HEK 293 cells were cotransfected with DAPK1 3′UTR WT or DAPK1 3′UTR MUT plasmids and miR-143-3p or NC for 48 h and assessed using the Dual-Luciferase Reporter Assay System (E1910, Promega, Madison, WI, USA).

For the induction of differentiation, SH-SY5Y cells were cultured in serum-starved conditions (1% FBS) and treated with 10 μM RA (R2625, Sigma, St. Louis, MO, USA) as previously described [80]. The neurite outgrowth levels were measured by enumerating the quantity of neurites and the average neurite length in each cell. Three independent experiments were conducted, and random images were analyzed.

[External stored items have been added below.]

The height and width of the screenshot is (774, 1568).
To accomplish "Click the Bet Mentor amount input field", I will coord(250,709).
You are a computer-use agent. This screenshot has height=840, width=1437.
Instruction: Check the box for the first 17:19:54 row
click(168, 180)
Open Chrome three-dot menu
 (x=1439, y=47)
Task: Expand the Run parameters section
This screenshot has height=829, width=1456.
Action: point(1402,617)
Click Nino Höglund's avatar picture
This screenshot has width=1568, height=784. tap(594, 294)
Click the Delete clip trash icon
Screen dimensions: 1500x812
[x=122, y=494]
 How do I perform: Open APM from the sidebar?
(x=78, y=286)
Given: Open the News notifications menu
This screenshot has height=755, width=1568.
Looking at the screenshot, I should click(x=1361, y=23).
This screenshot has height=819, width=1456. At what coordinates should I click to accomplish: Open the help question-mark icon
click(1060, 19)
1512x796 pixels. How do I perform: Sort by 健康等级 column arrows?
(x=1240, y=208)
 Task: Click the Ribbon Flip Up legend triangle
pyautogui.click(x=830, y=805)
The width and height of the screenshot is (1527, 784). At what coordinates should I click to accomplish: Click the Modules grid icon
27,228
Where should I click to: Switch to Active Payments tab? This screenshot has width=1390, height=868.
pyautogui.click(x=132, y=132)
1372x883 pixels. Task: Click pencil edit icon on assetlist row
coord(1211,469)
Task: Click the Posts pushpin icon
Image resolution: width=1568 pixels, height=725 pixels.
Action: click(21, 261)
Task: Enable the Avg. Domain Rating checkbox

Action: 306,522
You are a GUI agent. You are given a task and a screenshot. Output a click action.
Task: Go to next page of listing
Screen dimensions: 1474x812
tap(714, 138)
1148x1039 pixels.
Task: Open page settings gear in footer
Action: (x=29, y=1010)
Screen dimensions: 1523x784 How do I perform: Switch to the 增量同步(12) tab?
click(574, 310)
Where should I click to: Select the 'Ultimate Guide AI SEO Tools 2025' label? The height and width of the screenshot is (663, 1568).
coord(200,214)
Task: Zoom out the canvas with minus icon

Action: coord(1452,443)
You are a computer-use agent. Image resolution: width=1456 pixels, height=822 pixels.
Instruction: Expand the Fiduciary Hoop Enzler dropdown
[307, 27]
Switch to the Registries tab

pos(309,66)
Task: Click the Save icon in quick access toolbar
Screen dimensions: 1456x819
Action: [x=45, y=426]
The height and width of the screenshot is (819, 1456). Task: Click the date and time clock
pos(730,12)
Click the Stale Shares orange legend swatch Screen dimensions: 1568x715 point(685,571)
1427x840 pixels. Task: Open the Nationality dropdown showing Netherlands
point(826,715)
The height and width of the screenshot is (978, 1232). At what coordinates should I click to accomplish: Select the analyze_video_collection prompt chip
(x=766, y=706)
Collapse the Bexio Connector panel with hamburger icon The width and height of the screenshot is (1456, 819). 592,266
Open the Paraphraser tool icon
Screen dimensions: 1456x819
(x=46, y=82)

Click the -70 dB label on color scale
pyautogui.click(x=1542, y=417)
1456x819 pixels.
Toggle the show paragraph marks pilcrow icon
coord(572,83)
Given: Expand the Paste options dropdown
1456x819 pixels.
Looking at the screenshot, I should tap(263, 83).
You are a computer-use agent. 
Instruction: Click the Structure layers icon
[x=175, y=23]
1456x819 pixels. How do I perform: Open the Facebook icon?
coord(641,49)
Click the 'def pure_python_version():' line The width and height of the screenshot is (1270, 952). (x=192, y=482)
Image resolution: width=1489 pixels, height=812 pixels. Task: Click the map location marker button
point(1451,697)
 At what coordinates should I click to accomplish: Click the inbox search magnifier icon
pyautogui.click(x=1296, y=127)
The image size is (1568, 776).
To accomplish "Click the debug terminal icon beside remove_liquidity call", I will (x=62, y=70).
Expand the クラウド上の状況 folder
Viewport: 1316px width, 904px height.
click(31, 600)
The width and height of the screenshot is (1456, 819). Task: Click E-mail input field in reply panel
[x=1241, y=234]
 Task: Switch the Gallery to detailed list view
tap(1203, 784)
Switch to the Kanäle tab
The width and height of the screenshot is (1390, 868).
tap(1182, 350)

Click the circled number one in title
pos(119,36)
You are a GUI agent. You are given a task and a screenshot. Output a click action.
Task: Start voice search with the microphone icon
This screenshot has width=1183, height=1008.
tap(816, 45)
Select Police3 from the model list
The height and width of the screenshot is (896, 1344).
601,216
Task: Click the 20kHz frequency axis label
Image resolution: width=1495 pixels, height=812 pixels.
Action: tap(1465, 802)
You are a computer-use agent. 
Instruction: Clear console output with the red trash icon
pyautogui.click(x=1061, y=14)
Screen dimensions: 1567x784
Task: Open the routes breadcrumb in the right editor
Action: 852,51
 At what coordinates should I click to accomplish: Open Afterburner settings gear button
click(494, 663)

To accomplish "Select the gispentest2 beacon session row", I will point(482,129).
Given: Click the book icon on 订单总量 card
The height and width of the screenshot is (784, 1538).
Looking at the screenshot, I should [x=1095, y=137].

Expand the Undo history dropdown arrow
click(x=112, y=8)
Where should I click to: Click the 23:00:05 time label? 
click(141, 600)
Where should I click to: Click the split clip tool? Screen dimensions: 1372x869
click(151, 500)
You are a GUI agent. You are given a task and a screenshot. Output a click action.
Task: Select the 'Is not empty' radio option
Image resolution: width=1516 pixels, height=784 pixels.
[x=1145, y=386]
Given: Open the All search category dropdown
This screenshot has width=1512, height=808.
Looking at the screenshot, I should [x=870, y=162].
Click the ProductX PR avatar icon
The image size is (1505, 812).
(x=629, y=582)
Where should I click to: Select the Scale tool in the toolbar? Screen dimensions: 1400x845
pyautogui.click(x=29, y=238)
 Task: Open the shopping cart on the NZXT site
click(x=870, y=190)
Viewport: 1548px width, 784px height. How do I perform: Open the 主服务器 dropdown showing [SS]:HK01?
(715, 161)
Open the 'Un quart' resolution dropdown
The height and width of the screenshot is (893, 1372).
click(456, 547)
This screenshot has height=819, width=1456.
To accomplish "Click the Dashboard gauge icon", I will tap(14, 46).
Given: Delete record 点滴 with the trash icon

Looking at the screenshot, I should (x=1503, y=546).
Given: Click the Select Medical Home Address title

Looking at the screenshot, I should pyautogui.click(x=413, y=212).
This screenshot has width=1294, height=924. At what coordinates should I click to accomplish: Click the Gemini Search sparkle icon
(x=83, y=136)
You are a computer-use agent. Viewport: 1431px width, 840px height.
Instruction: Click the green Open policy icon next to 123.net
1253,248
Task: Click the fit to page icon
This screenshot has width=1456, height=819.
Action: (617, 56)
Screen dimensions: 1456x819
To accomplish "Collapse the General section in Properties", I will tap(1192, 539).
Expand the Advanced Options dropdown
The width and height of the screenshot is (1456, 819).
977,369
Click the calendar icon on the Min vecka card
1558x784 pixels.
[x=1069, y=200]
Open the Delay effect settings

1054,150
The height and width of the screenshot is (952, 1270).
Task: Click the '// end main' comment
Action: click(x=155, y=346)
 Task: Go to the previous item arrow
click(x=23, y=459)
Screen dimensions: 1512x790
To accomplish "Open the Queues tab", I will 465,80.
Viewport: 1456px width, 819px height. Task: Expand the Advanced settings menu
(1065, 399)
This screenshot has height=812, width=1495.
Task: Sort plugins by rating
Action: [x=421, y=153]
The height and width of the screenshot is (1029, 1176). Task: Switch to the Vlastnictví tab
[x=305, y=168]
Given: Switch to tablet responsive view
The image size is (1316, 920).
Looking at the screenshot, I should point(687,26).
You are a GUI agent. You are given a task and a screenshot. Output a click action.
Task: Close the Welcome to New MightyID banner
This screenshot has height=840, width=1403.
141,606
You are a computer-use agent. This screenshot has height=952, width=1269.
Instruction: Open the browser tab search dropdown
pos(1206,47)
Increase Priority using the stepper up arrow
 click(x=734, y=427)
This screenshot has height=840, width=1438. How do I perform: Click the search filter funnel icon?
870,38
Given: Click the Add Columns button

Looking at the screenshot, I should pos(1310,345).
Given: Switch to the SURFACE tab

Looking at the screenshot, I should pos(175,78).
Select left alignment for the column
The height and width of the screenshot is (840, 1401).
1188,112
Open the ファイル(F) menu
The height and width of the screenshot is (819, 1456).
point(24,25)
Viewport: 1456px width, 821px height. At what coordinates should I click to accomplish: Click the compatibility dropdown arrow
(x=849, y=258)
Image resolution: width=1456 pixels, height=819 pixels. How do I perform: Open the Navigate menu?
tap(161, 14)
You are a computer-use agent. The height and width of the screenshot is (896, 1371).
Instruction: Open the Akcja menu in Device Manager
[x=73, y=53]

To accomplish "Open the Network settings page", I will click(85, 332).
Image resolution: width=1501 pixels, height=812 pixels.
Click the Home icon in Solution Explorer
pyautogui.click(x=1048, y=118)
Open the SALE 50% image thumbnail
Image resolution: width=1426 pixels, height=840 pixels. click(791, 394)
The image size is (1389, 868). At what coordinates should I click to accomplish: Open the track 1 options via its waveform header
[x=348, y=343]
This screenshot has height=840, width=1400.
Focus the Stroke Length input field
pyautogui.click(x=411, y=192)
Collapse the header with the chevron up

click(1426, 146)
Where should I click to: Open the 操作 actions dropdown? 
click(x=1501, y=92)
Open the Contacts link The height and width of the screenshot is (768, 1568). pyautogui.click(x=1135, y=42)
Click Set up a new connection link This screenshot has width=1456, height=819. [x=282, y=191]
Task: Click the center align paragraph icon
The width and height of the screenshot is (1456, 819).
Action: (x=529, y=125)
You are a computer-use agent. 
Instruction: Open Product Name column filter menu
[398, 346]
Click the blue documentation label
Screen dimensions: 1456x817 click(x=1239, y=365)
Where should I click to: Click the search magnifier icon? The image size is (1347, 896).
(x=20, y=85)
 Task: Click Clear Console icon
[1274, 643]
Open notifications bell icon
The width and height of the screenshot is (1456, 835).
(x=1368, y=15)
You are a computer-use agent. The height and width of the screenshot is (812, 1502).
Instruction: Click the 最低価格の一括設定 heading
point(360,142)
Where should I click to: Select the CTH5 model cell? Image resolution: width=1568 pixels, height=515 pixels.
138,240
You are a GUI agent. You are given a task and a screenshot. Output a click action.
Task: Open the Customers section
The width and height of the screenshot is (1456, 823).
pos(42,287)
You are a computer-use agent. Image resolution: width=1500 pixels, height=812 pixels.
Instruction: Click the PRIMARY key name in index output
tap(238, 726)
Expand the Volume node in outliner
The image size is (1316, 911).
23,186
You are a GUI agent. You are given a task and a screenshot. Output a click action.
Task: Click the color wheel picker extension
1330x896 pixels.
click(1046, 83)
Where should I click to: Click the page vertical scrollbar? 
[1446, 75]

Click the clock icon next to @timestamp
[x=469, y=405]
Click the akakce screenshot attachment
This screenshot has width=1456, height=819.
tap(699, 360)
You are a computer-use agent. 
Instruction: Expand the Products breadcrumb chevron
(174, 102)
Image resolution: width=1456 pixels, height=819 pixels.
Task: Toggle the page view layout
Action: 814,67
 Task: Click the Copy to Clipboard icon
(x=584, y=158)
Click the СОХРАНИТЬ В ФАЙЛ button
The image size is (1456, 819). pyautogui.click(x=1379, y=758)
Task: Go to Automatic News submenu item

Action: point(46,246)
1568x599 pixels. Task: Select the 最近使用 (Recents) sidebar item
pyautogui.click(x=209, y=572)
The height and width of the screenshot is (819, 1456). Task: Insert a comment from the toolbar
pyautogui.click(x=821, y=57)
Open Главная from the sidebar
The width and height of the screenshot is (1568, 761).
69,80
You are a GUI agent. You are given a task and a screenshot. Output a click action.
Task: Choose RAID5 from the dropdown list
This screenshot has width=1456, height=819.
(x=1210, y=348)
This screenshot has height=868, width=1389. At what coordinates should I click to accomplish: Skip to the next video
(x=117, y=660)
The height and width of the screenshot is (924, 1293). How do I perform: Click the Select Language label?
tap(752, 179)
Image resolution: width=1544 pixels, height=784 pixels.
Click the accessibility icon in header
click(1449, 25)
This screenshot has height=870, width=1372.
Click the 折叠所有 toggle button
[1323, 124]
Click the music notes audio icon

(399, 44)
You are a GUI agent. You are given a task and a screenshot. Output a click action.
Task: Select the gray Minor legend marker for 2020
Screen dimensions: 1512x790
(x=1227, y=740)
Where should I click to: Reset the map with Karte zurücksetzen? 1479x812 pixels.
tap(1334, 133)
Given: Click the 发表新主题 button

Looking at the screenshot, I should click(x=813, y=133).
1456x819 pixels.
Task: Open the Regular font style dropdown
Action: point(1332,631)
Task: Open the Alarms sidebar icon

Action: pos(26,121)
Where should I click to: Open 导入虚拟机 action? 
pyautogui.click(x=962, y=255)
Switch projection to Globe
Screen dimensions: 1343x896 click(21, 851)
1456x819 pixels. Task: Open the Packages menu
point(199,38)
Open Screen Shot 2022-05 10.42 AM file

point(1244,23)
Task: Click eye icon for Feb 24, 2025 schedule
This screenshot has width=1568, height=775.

Neurites were qualified by comparing their length with the diameter of the cell body [10].

SH-SY5Y cells were transfected with miR-143-3p or NC for 36 h or exposed to paclitaxel or nocodazole for 12 h [10]. The cells were then lysed with hypotonic buffer (1 mM MgCl₂, 2 mM EGTA, 20 mM Tris-HCl (pH 6.8), and 0.5% NP-40) containing protease inhibitor cocktail at 37 °C for 5 min and then centrifuged at 18,000× g and 25 °C for 10 min. The soluble unpolymerized tubulin in the supernatants was transferred to a new tube. The insoluble polymerized tubulin within the pellets was resuspended with a similar volume of hypotonic buffer and then sonicated in an ice bath for 2 min. The two fractions in protein samples were separated by SDS-PAGE.

The secretion of Aβ into the cell culture medium was analyzed with a Human/Rat Beta Amyloid (40) ELISA Kit and Human/Rat Beta Amyloid (42) ELISA Kit (294-64701, 290-62601, FUJIFILM Wako Pure Chemical Corporation, Osaka, Japan) as previously described [11]. The results are presented as percentages in comparison with control culture values.

Brain hippocampal tissues from six patients with AD and five age-matched controls were obtained (). The research on human samples was reviewed and approved by the Ethics Committee of Fujian Medical University. In the vast majority of cases, samples harvested within 30 h postmortem were utilized. Table S2

The protein–protein interaction network was constructed and analyzed using the STRING functional protein association network database (https://string-db.org↗) (accessed on 23 June 2022) [38].

Statistical analyses were performed using GraphPad Prism software (version 8.3.0, GraphPad, San Diego, CA, USA). The data are expressed as the mean ± standard deviation (SD) of three independent experiments. The statistical significance was analyzed by either a two-tailed unpaired t-test or one-way ANOVA followed by Tukey’s post hoc test. Significance was set to p < 0.05.